Thursday, 8 March 2018

Rolling the dice: "Game Night"


Everywhere you look, filmmakers going backwards. And then there's the duo of John Francis Daley and Jonathan Goldstein, who - after penning Horrible Bosses and its sequel - couldn't go backwards without rehashing one of those old Lumière shorts with trains pulling into stations or workers exiting factories as a vehicle for Kevin Spacey. Maybe it's monkeys and typewriters, or perseverance, or simply a late-blooming realisation they'd do better to step away from their own material, for with this week's Game Night - directed by Daley and Goldstein, from a script by Mark Perez - we've ended up with that rarest of beasts: a funny comedy with a copper-bottomed plot. Granted, it's a plot that's worked before, effectively inverting David Fincher's underrated Michael Douglas thriller The Game for renewed shits and giggles. Everyman Max (Jason Bateman), his wife Annie (Rachel McAdams) and the couple's friends are invited to an immersive game night involving staged kidnapping; the wrinkle is that their host for the evening, Max's flash brother Brooks (Kyle Chandler), is perilously in hock to mobsters, which ensures the night's first kidnapping - Brooks being dragged off into the night by armed intruders - goes down for real. His guests, oblivious, applaud the veracity of the action, and return to their cheese and crackers. That's the joke in a nutshell, but it lands, and you find yourself chuckling.
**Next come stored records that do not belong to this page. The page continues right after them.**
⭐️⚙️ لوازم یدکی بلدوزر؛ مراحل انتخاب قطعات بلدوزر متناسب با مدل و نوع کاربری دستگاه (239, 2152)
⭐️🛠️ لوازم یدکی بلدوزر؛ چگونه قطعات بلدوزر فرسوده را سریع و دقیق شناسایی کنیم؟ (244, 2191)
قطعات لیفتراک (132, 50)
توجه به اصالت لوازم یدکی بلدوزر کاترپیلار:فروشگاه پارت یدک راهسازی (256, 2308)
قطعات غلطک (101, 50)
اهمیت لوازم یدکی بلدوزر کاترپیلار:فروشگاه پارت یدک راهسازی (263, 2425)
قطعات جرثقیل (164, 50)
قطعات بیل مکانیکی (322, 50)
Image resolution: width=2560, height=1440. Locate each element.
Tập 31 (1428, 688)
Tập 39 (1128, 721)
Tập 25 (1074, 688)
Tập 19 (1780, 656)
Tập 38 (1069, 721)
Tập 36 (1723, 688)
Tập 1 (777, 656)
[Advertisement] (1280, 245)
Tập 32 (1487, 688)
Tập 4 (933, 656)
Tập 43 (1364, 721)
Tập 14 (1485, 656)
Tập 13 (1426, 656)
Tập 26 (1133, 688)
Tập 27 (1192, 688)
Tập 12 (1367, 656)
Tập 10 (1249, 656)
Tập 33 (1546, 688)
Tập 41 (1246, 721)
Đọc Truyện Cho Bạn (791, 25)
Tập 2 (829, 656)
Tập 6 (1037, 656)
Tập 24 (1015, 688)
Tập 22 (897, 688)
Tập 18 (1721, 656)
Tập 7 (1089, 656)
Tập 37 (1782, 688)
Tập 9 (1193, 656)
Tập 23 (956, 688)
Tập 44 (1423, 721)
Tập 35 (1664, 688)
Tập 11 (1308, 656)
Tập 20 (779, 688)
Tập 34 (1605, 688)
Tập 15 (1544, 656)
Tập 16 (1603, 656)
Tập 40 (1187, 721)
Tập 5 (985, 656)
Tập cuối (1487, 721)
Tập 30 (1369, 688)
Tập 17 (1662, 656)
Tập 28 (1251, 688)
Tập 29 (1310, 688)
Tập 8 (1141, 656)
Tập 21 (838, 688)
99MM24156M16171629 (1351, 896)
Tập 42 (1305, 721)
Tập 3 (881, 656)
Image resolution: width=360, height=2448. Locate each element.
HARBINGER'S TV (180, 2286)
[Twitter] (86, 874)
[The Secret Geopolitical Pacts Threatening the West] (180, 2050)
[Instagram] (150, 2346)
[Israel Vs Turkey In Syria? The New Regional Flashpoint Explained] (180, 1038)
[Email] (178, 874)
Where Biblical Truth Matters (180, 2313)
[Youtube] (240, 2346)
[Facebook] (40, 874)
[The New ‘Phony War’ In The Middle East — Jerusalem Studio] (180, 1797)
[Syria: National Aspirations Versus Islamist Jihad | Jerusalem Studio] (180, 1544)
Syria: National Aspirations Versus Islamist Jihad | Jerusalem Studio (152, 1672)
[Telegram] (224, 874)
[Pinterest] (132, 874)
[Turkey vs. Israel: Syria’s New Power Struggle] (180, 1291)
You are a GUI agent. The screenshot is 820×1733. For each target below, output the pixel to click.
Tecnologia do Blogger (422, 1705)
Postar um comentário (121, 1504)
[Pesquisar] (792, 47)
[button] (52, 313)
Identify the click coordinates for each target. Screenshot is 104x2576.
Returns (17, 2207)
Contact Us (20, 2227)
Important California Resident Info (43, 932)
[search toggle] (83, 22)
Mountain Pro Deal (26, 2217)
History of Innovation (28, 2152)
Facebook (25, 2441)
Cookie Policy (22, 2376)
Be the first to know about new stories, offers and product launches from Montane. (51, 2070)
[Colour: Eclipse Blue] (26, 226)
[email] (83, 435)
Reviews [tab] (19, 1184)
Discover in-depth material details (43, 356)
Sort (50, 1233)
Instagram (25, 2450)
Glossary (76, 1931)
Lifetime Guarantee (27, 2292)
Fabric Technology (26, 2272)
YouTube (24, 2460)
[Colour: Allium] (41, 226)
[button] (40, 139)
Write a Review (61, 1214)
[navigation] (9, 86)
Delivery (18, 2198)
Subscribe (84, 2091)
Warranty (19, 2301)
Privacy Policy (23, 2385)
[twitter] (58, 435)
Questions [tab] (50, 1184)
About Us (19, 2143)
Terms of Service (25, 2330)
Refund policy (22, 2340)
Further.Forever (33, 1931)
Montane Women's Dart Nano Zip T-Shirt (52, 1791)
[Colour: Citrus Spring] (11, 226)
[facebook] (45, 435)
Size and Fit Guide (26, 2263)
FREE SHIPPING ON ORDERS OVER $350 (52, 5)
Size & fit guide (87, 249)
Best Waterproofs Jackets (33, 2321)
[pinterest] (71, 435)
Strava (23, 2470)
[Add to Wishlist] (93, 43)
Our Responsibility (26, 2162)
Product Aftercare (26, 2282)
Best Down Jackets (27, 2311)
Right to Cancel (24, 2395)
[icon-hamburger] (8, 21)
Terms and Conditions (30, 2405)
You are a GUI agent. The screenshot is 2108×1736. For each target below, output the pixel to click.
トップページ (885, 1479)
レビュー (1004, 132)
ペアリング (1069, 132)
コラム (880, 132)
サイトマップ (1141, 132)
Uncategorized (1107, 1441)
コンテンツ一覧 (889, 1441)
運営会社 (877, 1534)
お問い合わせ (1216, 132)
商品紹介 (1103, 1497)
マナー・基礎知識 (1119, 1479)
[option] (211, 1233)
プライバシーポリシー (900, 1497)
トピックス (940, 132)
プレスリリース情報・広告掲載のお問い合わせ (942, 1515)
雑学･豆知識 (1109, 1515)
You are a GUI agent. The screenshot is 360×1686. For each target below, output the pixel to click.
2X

Clue by clue, this narrative nudges itself along, splitting audience sympathies among three couples taking very different approaches to the rescue mission: a pair of college sweethearts (Kylie Bunbury and Lamorne Morris), endeavouring to play by the rules even as an allegation of infidelity rears up between them; a dim bulb and his along-for-the-ride Irish colleague (Billy Magnussen and Sharon Horgan), who immediately resolve to cheat, and grasp the mess everybody's in some while before their fellow competitors; and Max and Annie, blithely pursuing those they assumed were fakers, and generating a wince or two whenever Annie starts waving what she thinks is a prop gun. You and I will need to bring a fondness-slash-tolerance for confetti-ed pop-culture references, although Perez's are well above average, and not unshrewdly deployed: an early round of the name game - during which everyone fails to remember Ed Norton once played the Hulk - somehow feeds into the Morris character's attempts to guess which celebrity his better half claims to have slept with. (Even this running gag has a surprising payoff.) Elsewhere, we get small, invariably amusing twists on the kind of action staples we've all sat through many times before. When Annie attempts to cauterise a bullet wound Max has incurred, her patient is obliged to clamp his teeth down not on some wooden stick but a squeaky-toy approximation of a cheeseburger, while one very solid riff overturns the Newtonian expectations the movies have left us with concerning bodies falling from height onto resting glass tables. 

Mostly, you find yourself purring with sweet relief at the sight of a studio comedy that's been brought to the screen with a degree of proficiency, and without the need for obvious reshoots or lazy post-production patch-ins, that proves slick in the best sense of the word; just when you think matters are about to wind down in a third act that might need a bit more oomph, a surprise (and very welcome) cameo shifts the film back into top gear, and carries everyone across the finish line. The other players are simply good fun to be around, which is what you'd likely want from any game night: it'll be a leg-up for Morris (increasingly the one reliably funny thing about TV's New Girl) and for Horgan (who plays this material much as she has her own on the small screen), and a much-needed credit on the recently wobbly CVs of both Bateman and McAdams. It's possible this script passed through multiple sets of A-list hands before arriving at this last, unexpectedly perfect pairing: these leads softpedal the clunkier writing, sock over the comedy, and - best of all - suggest a genuine warmth and affection for one another that we don't get to see nearly enough of inside the modern multiplex. Every now and again in Game Night - it's sporadic, but worth noting - we catch a glimmer of what a Thin Man movie might have looked and sounded like if that series had survived the 20th century. Perhaps I'm tempting fate here - the fartcloud of Horrible Bosses 2 is rolling in again, and it might be nice if Hollywood learnt from and built on its rare successes, rather than merely hastening to repeat them - but more adventures in the company of these two would not be entirely unwelcome.

Game Night is now playing in cinemas nationwide.